> [Task instructions]
Which of the lines in the listing that follows hold "section"? Pull each one out.
++++++++++
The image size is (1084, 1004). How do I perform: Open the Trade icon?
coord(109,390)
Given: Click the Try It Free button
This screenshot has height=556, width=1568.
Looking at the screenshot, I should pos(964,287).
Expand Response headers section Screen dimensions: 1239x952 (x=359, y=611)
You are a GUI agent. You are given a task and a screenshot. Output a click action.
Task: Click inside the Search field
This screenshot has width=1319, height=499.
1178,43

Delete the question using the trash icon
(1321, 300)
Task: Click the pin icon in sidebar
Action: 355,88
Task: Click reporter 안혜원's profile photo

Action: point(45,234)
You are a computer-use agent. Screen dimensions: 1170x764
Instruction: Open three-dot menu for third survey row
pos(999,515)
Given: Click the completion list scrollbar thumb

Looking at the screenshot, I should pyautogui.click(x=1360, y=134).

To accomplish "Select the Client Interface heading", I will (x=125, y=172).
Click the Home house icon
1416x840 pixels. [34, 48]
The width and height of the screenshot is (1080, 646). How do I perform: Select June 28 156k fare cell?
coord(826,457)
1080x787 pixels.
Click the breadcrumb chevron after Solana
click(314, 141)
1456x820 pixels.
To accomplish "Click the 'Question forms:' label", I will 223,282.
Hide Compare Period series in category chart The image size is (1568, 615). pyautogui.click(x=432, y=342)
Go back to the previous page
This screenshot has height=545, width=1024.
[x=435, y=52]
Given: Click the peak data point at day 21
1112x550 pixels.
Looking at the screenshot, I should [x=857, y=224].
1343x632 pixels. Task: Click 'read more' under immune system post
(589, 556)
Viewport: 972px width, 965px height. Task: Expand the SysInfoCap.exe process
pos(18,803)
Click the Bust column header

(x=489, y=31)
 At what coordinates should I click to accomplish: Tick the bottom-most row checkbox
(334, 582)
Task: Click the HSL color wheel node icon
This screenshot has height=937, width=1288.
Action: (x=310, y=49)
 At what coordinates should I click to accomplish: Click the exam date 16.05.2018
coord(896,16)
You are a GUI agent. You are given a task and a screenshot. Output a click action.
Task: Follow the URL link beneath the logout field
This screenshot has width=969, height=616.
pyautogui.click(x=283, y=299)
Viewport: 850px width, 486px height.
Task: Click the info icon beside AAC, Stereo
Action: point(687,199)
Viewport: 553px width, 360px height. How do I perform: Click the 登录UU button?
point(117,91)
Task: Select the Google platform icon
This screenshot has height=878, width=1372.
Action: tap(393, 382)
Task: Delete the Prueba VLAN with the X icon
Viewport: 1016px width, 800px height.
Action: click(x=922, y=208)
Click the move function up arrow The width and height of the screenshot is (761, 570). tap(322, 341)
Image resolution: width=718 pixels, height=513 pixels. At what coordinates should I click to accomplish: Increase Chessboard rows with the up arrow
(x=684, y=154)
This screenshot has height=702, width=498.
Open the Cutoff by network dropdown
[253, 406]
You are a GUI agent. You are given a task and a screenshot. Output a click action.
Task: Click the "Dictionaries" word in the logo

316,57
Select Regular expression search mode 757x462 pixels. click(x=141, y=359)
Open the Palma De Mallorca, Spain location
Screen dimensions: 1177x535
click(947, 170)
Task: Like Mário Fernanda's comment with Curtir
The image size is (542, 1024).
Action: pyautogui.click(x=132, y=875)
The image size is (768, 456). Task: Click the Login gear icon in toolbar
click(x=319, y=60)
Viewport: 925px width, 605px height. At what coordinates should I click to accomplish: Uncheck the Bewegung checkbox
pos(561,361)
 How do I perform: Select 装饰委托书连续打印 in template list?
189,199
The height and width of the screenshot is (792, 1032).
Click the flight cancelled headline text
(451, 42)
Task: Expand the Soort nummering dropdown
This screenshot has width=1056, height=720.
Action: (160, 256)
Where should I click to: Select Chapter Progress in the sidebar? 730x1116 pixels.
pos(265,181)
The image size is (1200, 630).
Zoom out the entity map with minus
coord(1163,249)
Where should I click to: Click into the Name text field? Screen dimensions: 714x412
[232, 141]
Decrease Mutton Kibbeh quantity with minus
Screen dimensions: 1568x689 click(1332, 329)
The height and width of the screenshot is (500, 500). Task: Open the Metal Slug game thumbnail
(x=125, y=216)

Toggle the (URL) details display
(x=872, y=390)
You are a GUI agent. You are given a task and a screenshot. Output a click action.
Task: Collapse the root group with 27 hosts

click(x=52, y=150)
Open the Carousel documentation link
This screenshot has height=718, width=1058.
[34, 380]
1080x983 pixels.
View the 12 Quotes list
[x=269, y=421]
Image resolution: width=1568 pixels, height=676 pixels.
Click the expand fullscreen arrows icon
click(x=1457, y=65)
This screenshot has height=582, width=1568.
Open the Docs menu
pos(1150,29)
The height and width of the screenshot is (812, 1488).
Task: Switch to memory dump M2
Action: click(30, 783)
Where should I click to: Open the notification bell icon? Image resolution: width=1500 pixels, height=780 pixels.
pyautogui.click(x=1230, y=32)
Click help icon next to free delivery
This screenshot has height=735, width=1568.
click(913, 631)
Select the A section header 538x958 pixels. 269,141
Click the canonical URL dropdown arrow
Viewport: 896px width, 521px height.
++++++++++
> [Solution for this problem]
Expand Response headers section Screen dimensions: 1239x952 (x=359, y=611)
Select the A section header 538x958 pixels. 269,141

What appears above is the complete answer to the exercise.